Method	Nonlinear support	SIMD efficiency	Typical cost scaling
TFHE (bitwise)	Full	None	$O(2^b)$ per $b$ -bit op
HEBridge (encoding-switch)	Full	High	$O(d^2\sqrt{p})$ (moderate)
CKKS (polynomial approx)	Approximate only	High	$O(\text{poly degree})$

Bitwise FHE is preferable for control-flow-heavy, non-parallel applications (e.g. sorting, masks).
Encoding-switching (HEBridge) achieves exact universality with SIMD, dominating graph, tree, and database analytics.
CKKS polynomial approximations are ideal for deep neural net workloads accepting small errors.

Bootstrapping is only required when circuit depth exceeds parameter bounds. In leveled FHE, correct result up to depth $L$ can be achieved without bootstrapping as long as noise stays below threshold (Jain et al., 2023). Multiplicative depth and ciphertext expansion dictate parameter selection and key sizes.

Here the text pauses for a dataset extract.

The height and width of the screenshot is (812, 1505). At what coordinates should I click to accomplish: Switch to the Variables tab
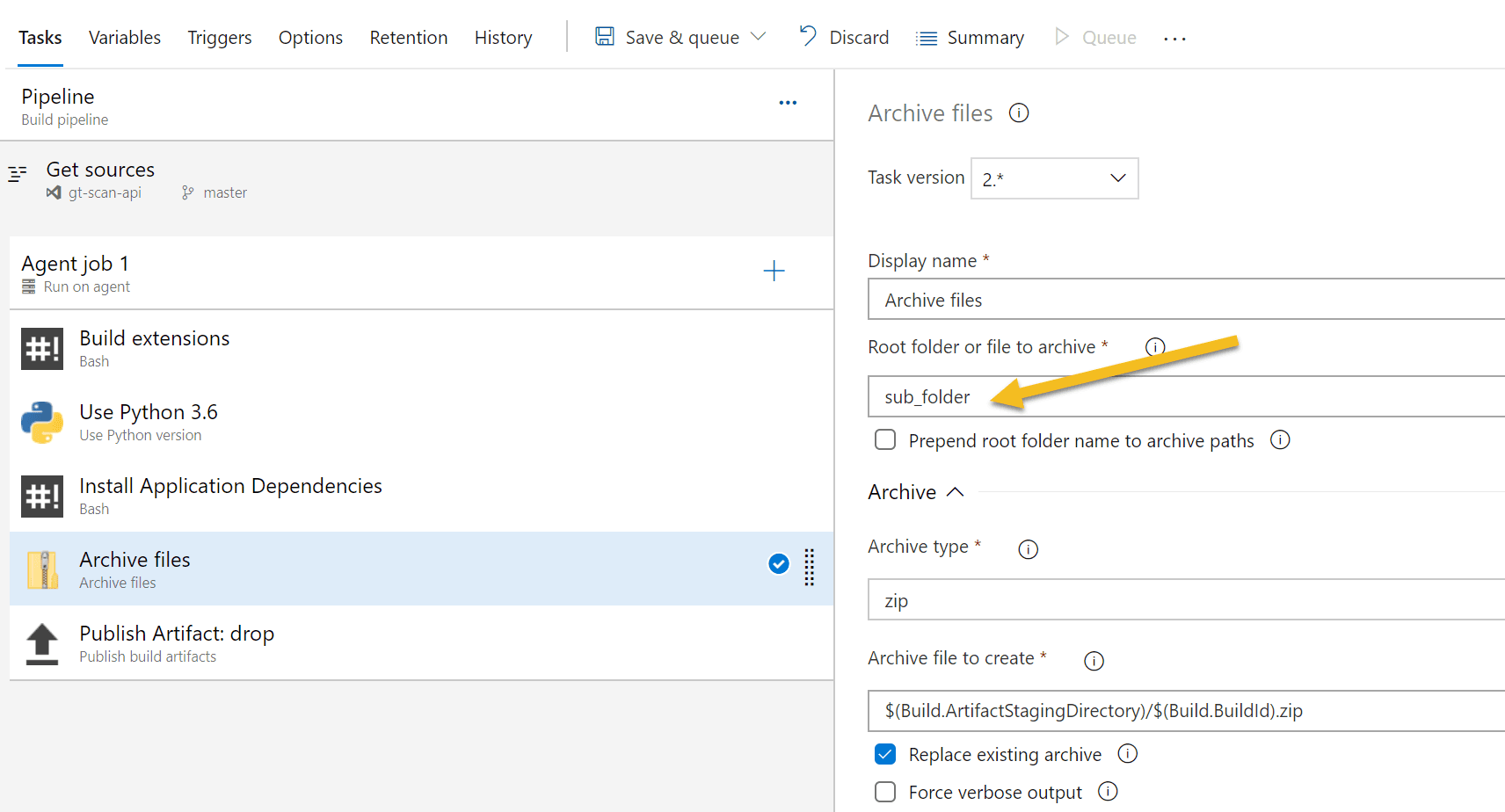[124, 37]
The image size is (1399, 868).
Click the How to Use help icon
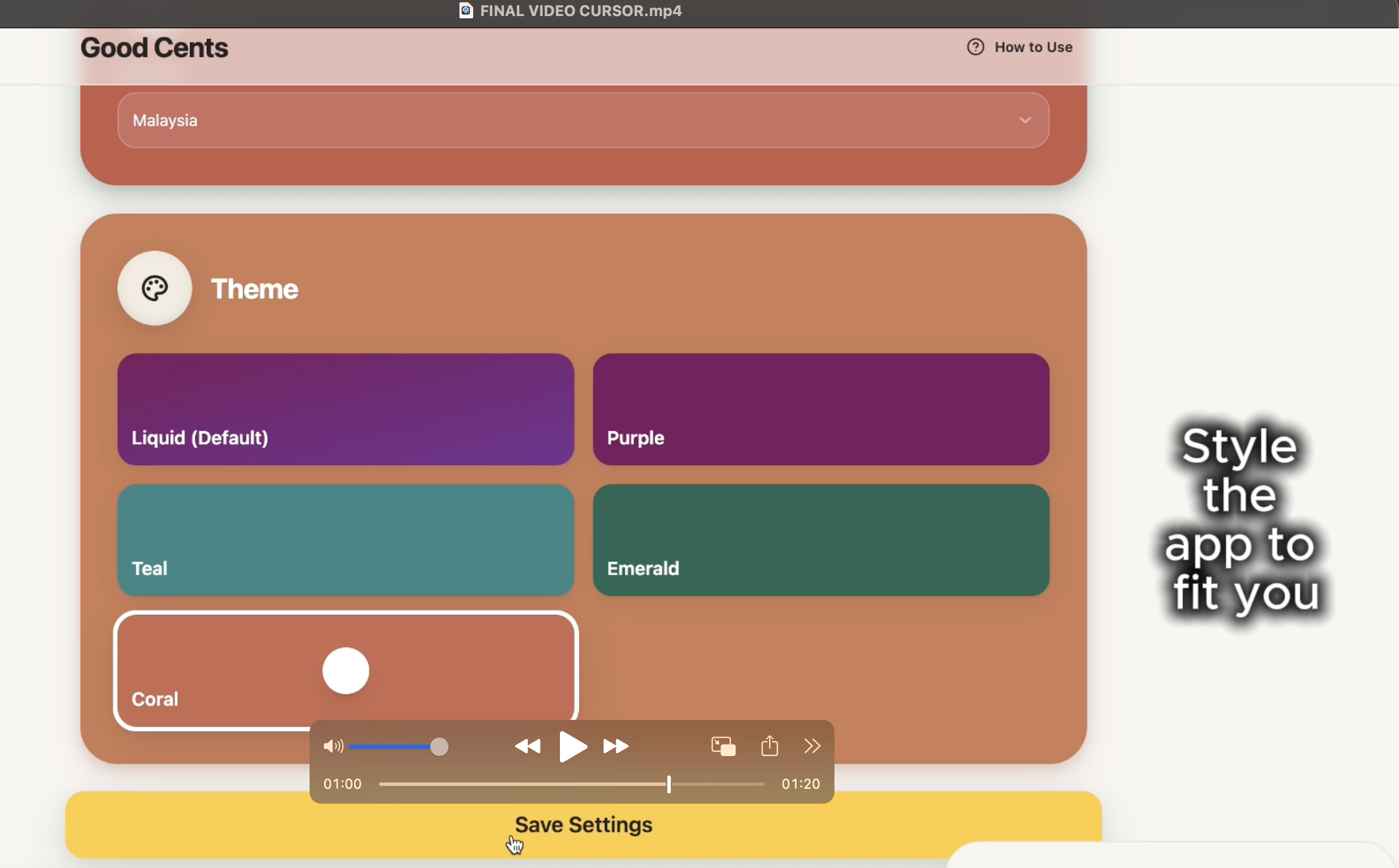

6. Limitations, Controversies, and Research Directions

Challenges persist in:

Efficient universal non-interactive computation: Exponential cost of scheme-switching and bitwise FHE for large $b$ (Xue et al., 15 Apr 2025).
Encrypted comparison and branching induce ciphertext-size blowup, requiring management strategies for practical ML inference (Chialva et al., 2018).
Quantum homomorphic encryption: Key-recovery attacks for multi-use spin masks, leakage in ciphertext structures (O'Malley et al., 2020, Mahadev, 2017).
Stochastic encoding achieves constant-depth arithmetic but is constrained by stream length and bootstrapping overhead in practice (Hsiao et al., 2022).
Permutation optimization provides asymptotic speed-up but integration in full ML pipelines remains to be validated (Ma et al., 29 Oct 2024).
Conversion between bit-level and modular arithmetic is costly in one direction, requiring workflow adaptation to minimize transitions (Chielle et al., 2022).

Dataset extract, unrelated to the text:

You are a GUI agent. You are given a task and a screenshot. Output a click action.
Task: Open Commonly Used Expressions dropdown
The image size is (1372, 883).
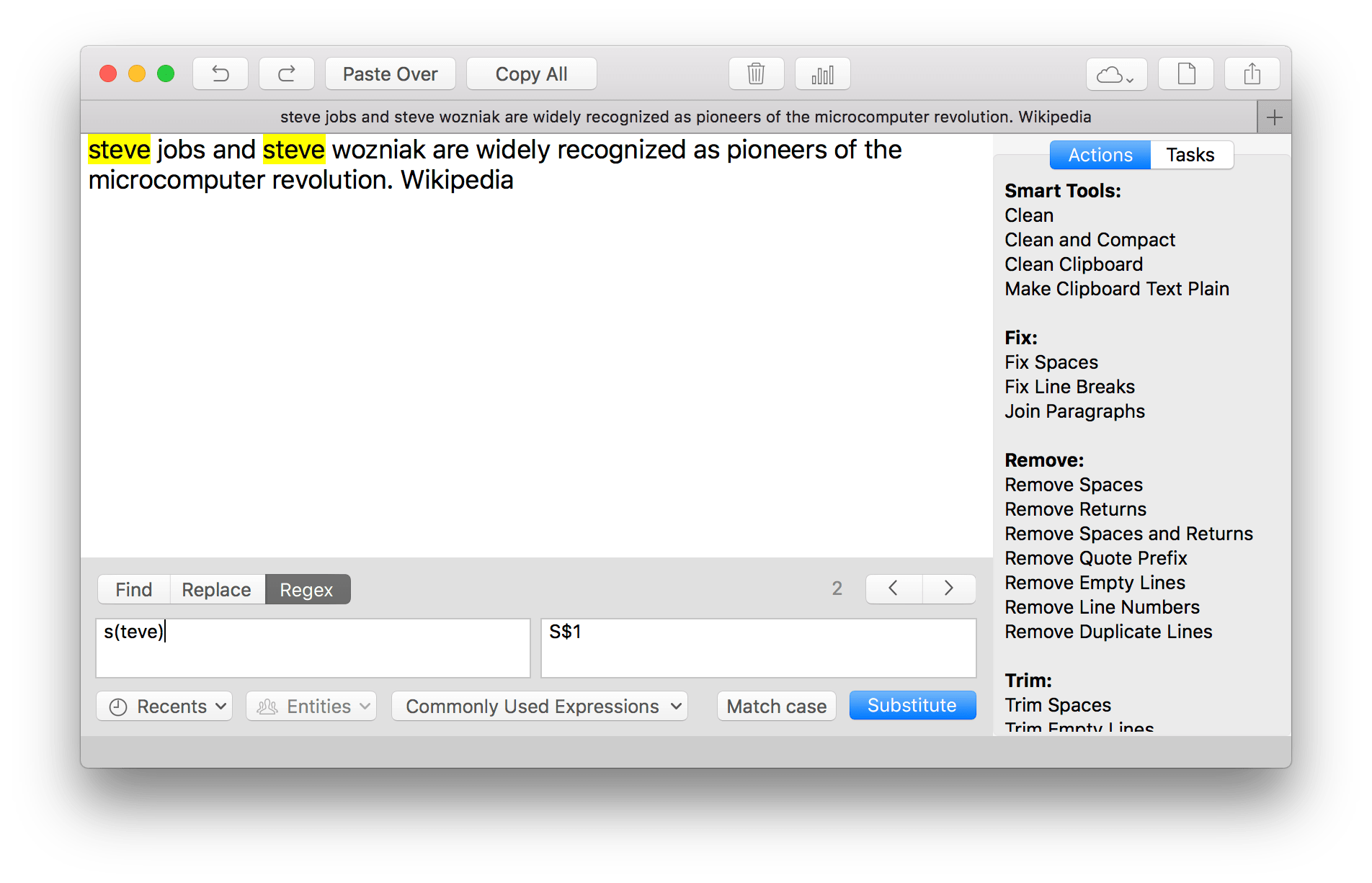tap(539, 706)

Ongoing research explores function bootstrapping, polynomial LUT evaluation, hardware support for wide multipliers, and compiler-driven parameter scheduling for minimal noise and modulus chains. Increasing parallelism and memory co-location (PIM) are actively developed to accelerate core polynomial ops in practical deployments (Gupta et al., 2023, Bae et al., 20 Mar 2025).

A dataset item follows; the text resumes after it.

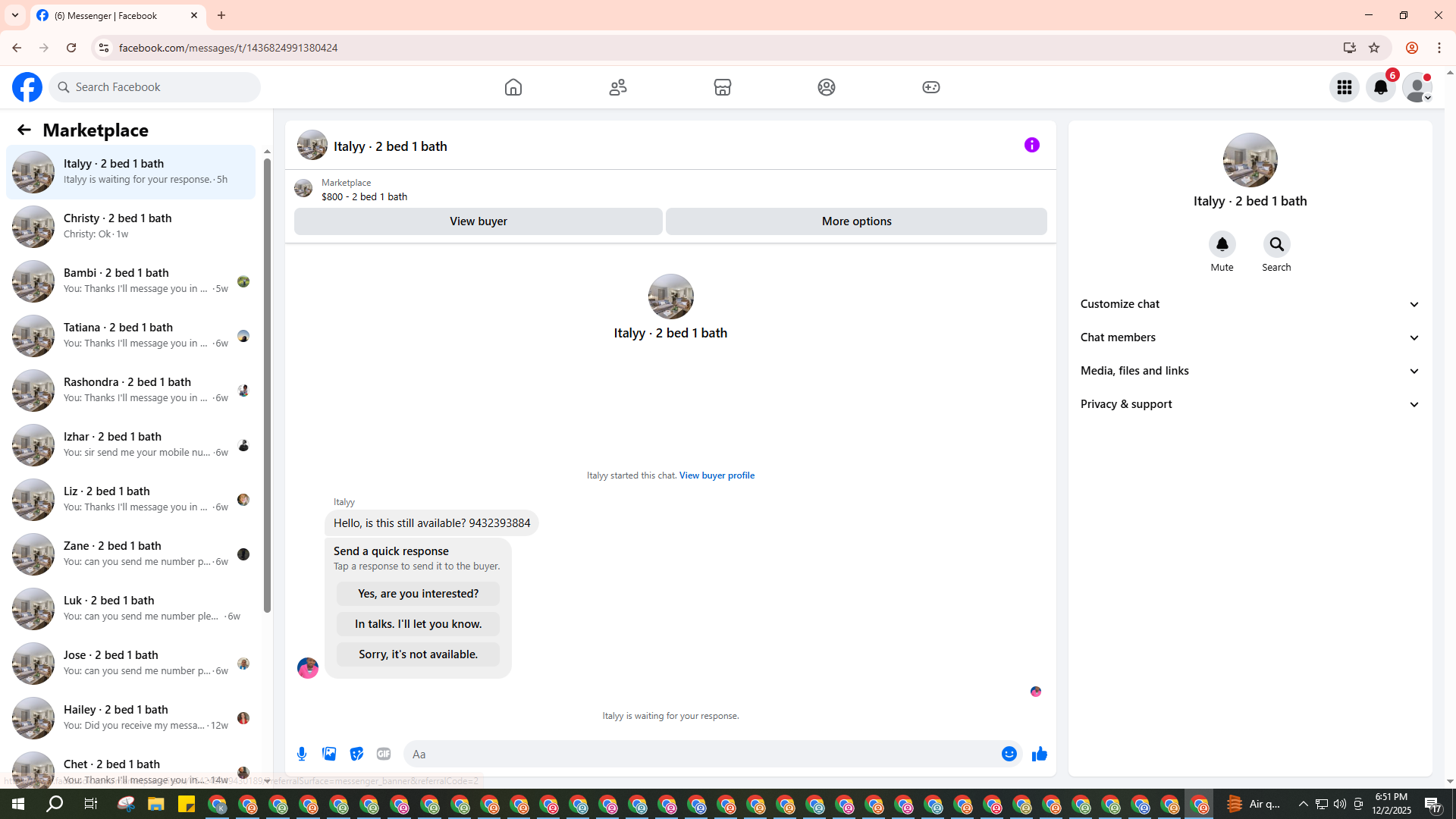
Task: Click the purple conversation information icon
Action: click(x=1031, y=145)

7. Open-source Tools and Implementation Support

Leading libraries support a variety of schemes and API abstractions:

HElib: BGV, GSW, CKKS with bootstrapping
SEAL: BFV, CKKS
OpenFHE: BGV, BFV, CKKS, DM, CGGI
TFHE: fast bit-level gates, torus-based bootstrapping
HEAAN: CKKS-style approximate arithmetic Compiler frameworks (EVA, VERITAS) and performance benchmarks facilitate direct encrypted computation programming (Dathathri et al., 2019, Chatel et al., 2022).

Through judicious scheme selection, parameter tuning, and hybrid workflow adaptation, direct homomorphic computation is now practical for data analytics, AI inference, secure search, federated learning, and privacy-preserving outsourcing in diverse sectors.